Write the data out again, matching every line exactly.
━━━━━ INFORMATION SHOWN ━━━━━
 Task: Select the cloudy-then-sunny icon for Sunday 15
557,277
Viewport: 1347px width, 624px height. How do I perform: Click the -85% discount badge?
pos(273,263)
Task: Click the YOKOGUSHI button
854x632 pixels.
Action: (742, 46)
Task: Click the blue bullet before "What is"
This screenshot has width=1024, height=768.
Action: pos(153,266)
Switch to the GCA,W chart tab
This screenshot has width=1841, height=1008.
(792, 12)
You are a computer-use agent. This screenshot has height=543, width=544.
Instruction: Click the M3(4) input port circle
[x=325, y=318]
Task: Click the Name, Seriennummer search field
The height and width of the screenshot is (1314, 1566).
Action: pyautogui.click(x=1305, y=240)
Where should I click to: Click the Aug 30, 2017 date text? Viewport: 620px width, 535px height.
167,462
━━━━━
SOLUTION TO THE PROBLEM:
 Task: Select the cloudy-then-sunny icon for Sunday 15
557,277
Viewport: 1347px width, 624px height. How do I perform: Click the -85% discount badge?
pos(273,263)
Task: Click the YOKOGUSHI button
854x632 pixels.
Action: (742, 46)
Task: Click the blue bullet before "What is"
This screenshot has width=1024, height=768.
Action: pos(153,266)
Switch to the GCA,W chart tab
This screenshot has width=1841, height=1008.
(792, 12)
You are a computer-use agent. This screenshot has height=543, width=544.
Instruction: Click the M3(4) input port circle
[x=325, y=318]
Task: Click the Name, Seriennummer search field
The height and width of the screenshot is (1314, 1566).
Action: pyautogui.click(x=1305, y=240)
Where should I click to: Click the Aug 30, 2017 date text? Viewport: 620px width, 535px height.
167,462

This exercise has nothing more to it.